The fire regime
Fire is an irregular and heterogeneous phenomenon. Forest fires can be classed according to their typology.
- Ground fires (smouldering fire, which slowly burns underground material).
- Running fires (quick advancing surface fires, which only burn material on the surface).
- Crown fires (fierce flames, which extend up to the tree crowns).
- A combination of these types.
Depending on prevailing weather conditions and the fuel characteristics forest fires can vary in intensity, seasonality and frequency. The combination of these elements is called the "fire regime".
In cases of high fire disturbance (frequent and intensive fires) only fire adapted plant species usually survive. Species which recover and regenerate slowly and with difficulty after a fire are in danger of being wiped out by frequent occurrences. In evaluating post-fire effects it is therefore important to consider not only the last event, but the whole former fire history, that is to say, the fire regime of the area. This is also true for the post-fire erosion and run off.
Consequences of a forest fire on the soil
The fire burns the litter layer and part of the humus layer. Therefore stones on the surface become destabilized. In mountain areas it is often the case that a stone starts rolling during a fire. The worst consequences of a fire however occur after the fire: the lack of cover from ground and tree vegetation allows rain drops to hit the soil directly. Due to this soil structures are destroyed and erosion and washing out take place (Fig. 1). The bare soil dries out quicker and its surface becomes impermeable. The rain tends to flow off the surface eroding rills and gullies into the soil. (Marxer 2003).
On what do erosion and run-off depend?
The impermiability of the soil depends on the temperature of the fire (higher temperatures mean greater destruction of the soil structure) and from the production of ash (greater quantities of fire material and more intensive fire produce more ash (Fig. 2)), which then physically blocks the soil pores (Letey 2001). These negative effects mainly happen in the first months after the fire. In areas which have not been recently affected by forest fires or other disturbances, or which have a lack of light-demanding and quick reacting plant species adapted to disturbances, there is a longer period of danger from erosion (Fig 3).
The occurrence of all these negative factors simultaneously can lead to catastrophic consequences. This was the case in the spring of 1997 when a long dry period and strong Föhn winds led to widespread and devastating forest fires in Tessin and in Misox. Precipitation following the fire led to larger and smaller mudslides at the following places:
- Mezzovico (as a result of the forest fire of 4th April 1997)

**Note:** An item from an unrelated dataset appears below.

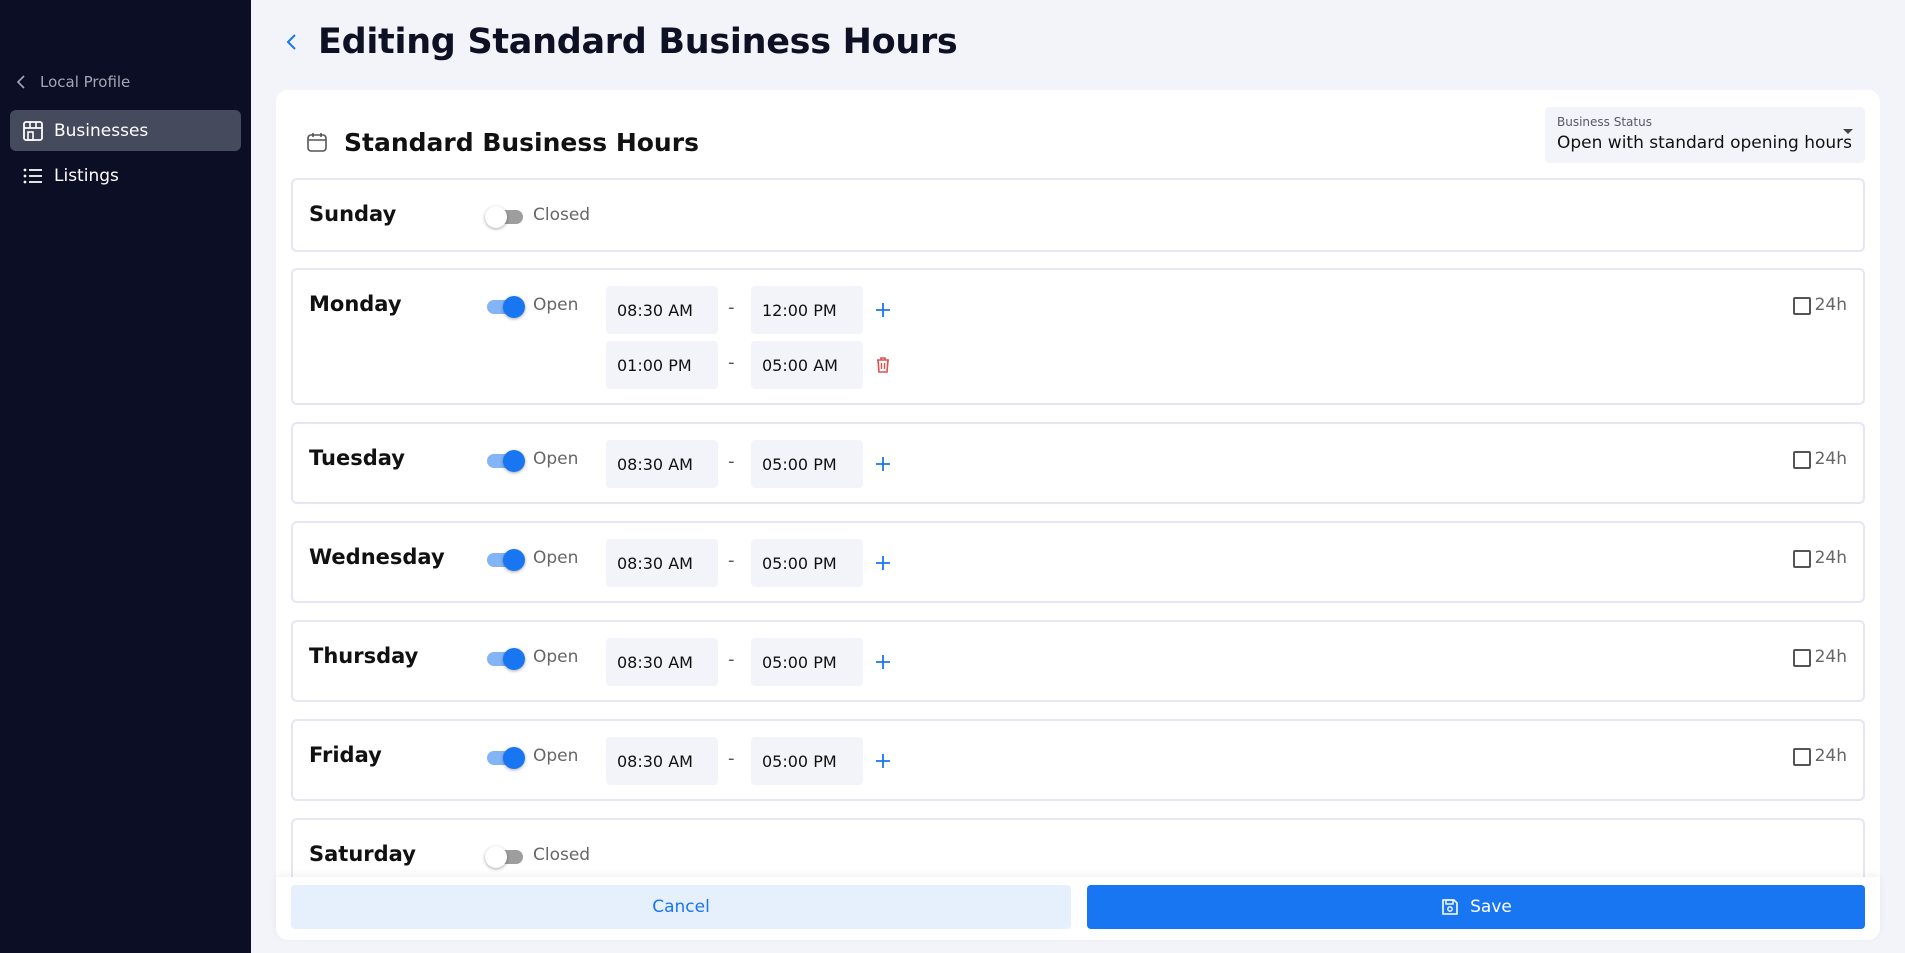 The image size is (1905, 953). I want to click on end-time-input: 05:00 AM, so click(807, 365).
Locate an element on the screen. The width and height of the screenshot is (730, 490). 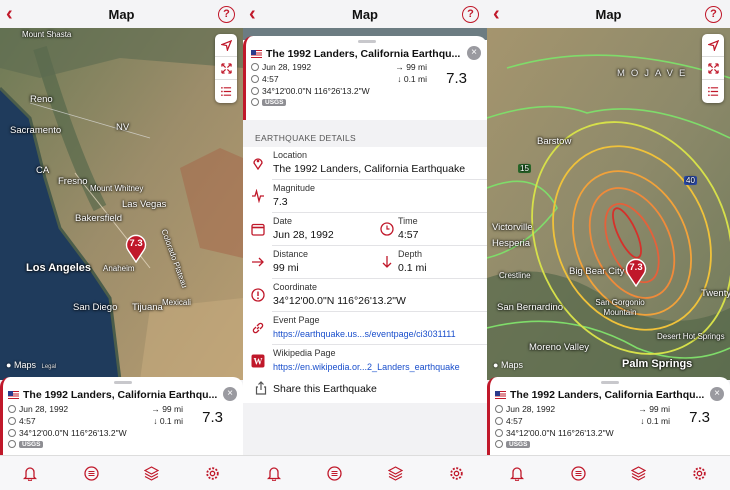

- Rosone (Valcolla, as a result of the forest fire of 3rd April 1997)
- Grono (as a result of the forest fire of 16th April 1997)
- Roncos (Ascona 4000m³ mud slide as a result of the forest fire of 15th March 1997)
- Magadino (as a result of the forest fire in the Valley del Trodo on 20th April 1997)
How can erosion be reduced?
Unfortunately there are no technical or silvicultural measures known which could be put into place to make a forest fire area safe from erosion in an acceptable time and with a reasonable amount of effort. It is however possible to calculate the intensity of rain which could lead to damage in a given forest fire area. Thus when large amounts of rainfall are predicted necessary alarm and safety precautions could be taken (e.g. the closing of endangered roads).
- Marxer, P., 2003. Oberflächenabfluss und Bodenerosion auf Brandflächen des Kastanienwaldgürtels der Südschweiz mit einer Anleitung zur Bewertung der post-fire Erosionsanfälligkeit (BA EroKaBr). Physiogeographica 33: 217 S.
- Letey, J., 2001. Causes and consequences of fire-induced soil water repellency. Hydrol. Process., 15, 2867-2875.